[extropy-chat] Death is irreversible v.1.0
Eric Messick
exi at syzygy.com
Mon May 8 05:58:31 UTC 2006
Heartland writes:
>I. Terms and definitions:
>[...]
>Mind object (or just "mind") - An object in time and space consisting of all
>matter, but only that matter which is presently and actively involved in producing
>the mind. It is a process consisting of chain of activity of matter and energy in
>time and space.
>
>Brain object (or just "brain") - An object in time and space that consists of all
>matter that currently does not make up mind object but is necessary to support its
>existence.
These are curious definitions. You've defined mind and brain as
disjoint physical objects. I would think that the physical objects
that are involved in a mind would be a subset of the physical objects
that we would ordinarily call a brain.
On the other hand, you can say from these definitions that the entire
body is part of the mind object, since all of it is in use supporting
the activity of mind. Without the heart to pump blood, the brain dies
and mind ceases, so mind object must include the heart, and by
extension the rest of the body. Actually, by extension it includes
the rest of the universe, so that means it's not a very useful
definition.
So, can we restrict it somewhat and say that the mind object is
composed of all of the neurons in a single body?
It's still an odd definition, because thinking of the mind as a
physical object rather than an activity is quite unconventional. This
particular point has been hashed about for a while in this thread, and
I think it's (one of) the fundamental disagreement(s).
>[...]
>1. Instances of the same type are distinguishable.
>[...]
>1a. A single break in the trajectory produces two instances that are different and
>distinguishable.
>
>1b. Instances are always isolated from different instances, including instances of
>the same type. Two different instances cannot occupy same space and time.
You're not allowing any grey area here, where there really needs to be
some. Two minds could be operating with a large portion of their
constituent objects in common, with a small amount of state that is
unique to each instance. That state would not be sufficient to form a
mind, it only specifies the differences from a complete mind. Such
instances would not be completely distinct.
Part of this problem stems from the physical object definition of
mind, rather than the activity definition.
>2. Activity itself cannot be stored in information.
No, but sufficient information about an activity can be stored to
continue the activity.
This is the essence of the "Planck interval" argument from earlier in
the thread. The universe stores enough information about the state of
an activity at any given Planck interval to allow it to continue in
the next one. An important point is that much of that information is
superfluous.
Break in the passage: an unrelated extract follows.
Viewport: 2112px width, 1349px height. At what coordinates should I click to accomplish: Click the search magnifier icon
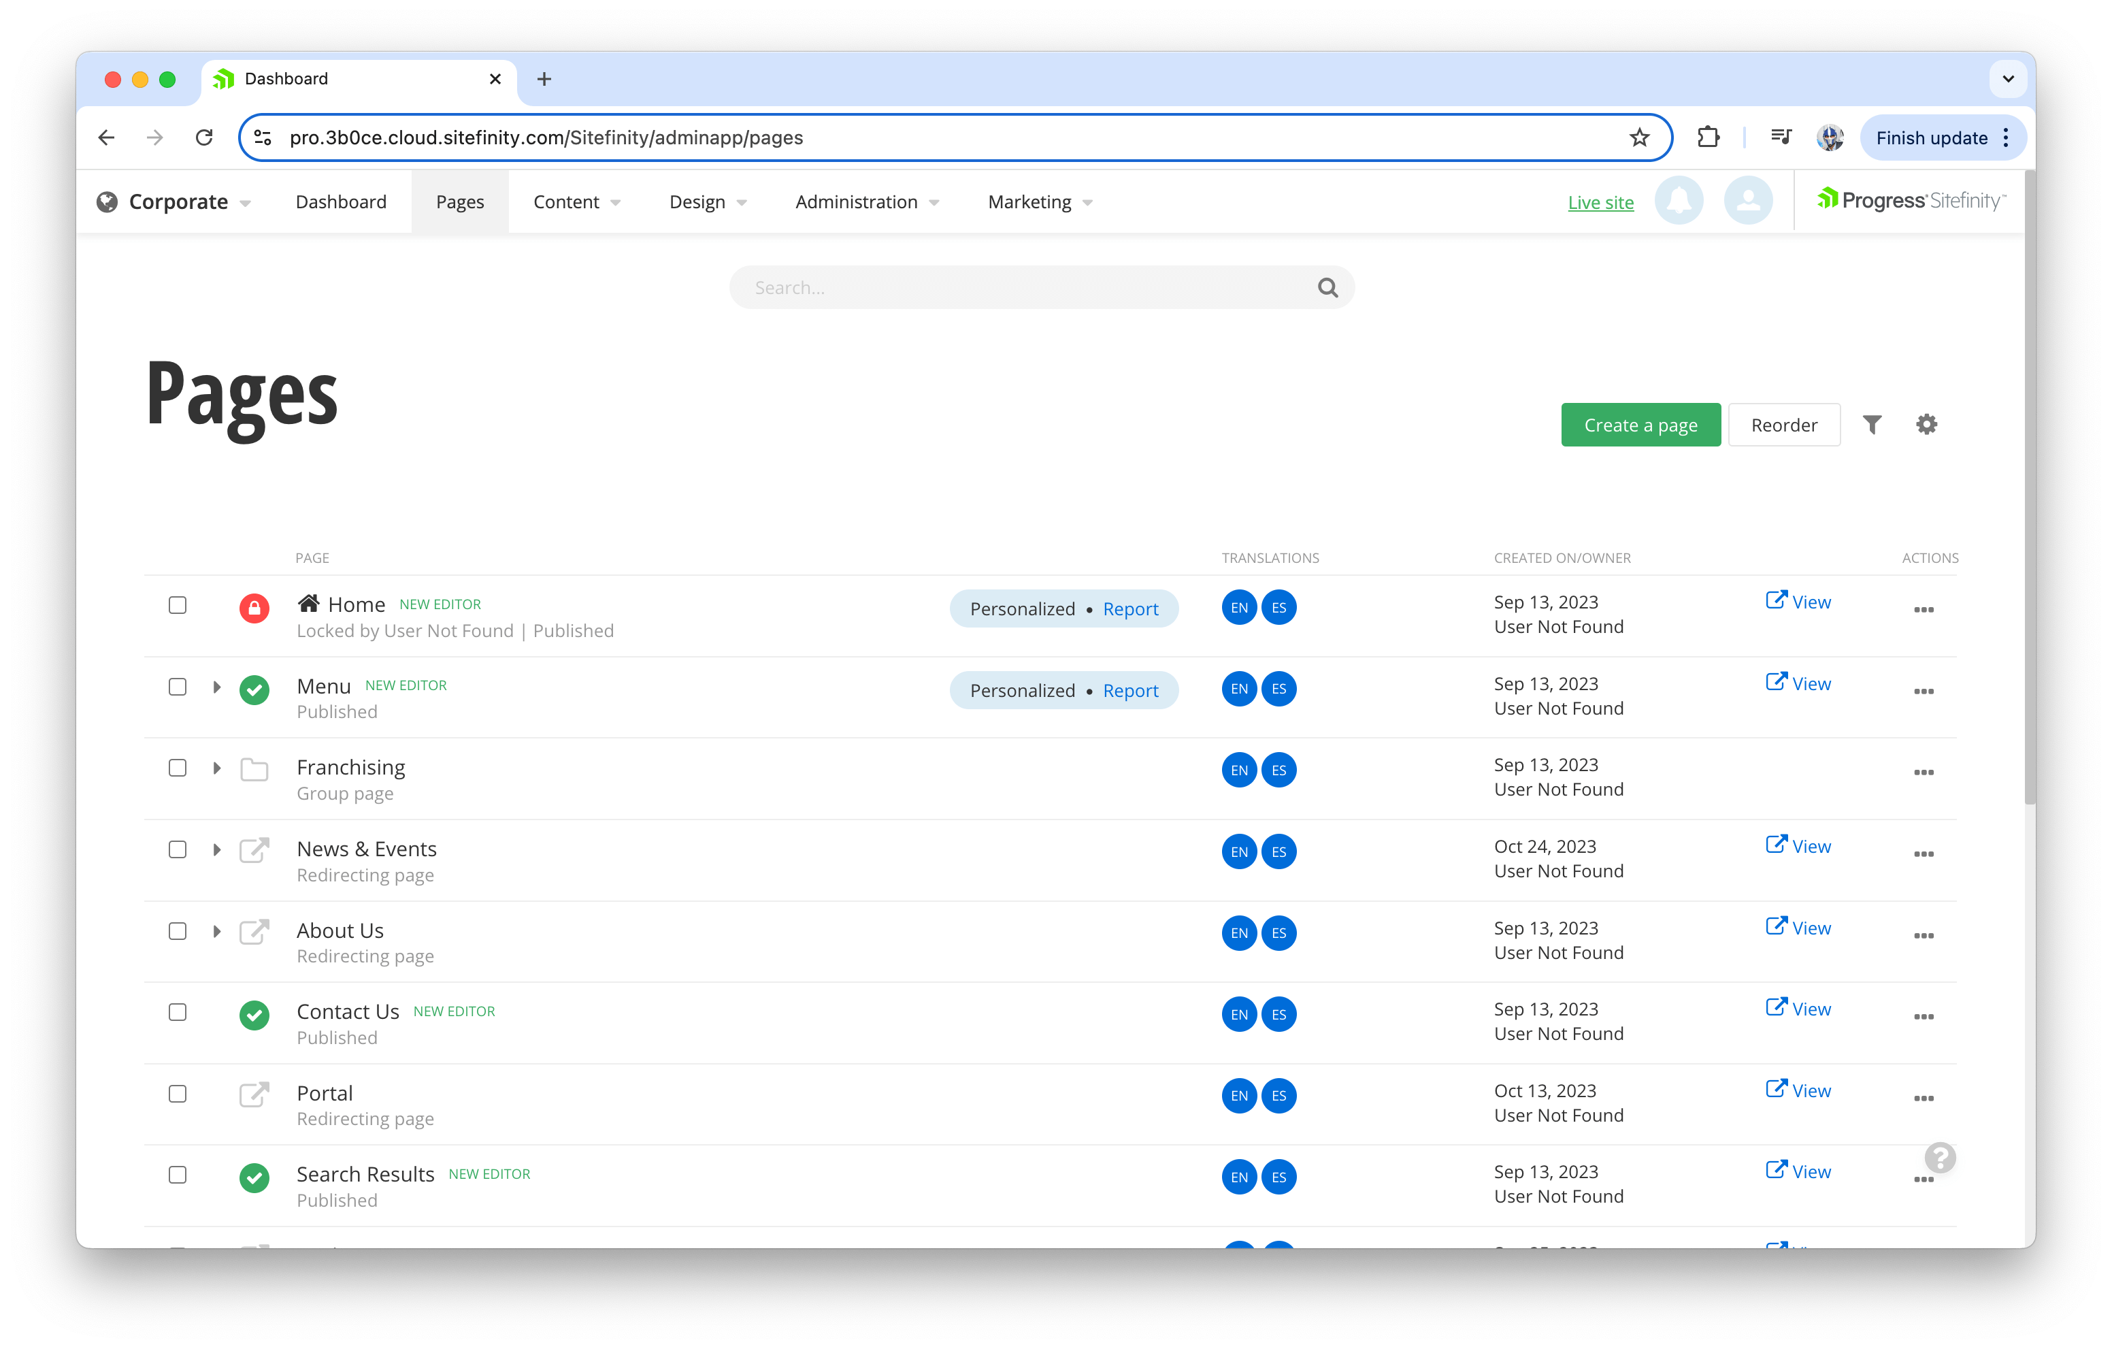pos(1327,288)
We don't really need to know the exact positions of all
of the neurotransmitters within a synapse to know when it is firing.
We could record the necessary information and restart the process
later. This is in essence no different from the universe recording
information for restarting the process one Planck interval later.
There is no bright line difference between these two processes.
>[...]
>Conclusion:
>A new instance of that subjective experience is verifiably different from the old
>one (4), so since (5), (1b), (2), the old instance experiences nothingness instead
>of whatever the new instance experiences. Death is irreversible despite the
>existence of any amount of information about the mind.
The old instance does not "experience nothingness". It does not
experience. The new instance continues the subjective experience
which the old instance started.
Death becomes irreversible when the information about the mind can no
longer be reconstructed with sufficient fidelity to continue the mind.
This is the distinction between metabolic death (the cessation of
activity necessary to support a mind), and information theoretic death
(the loss of information about a mind).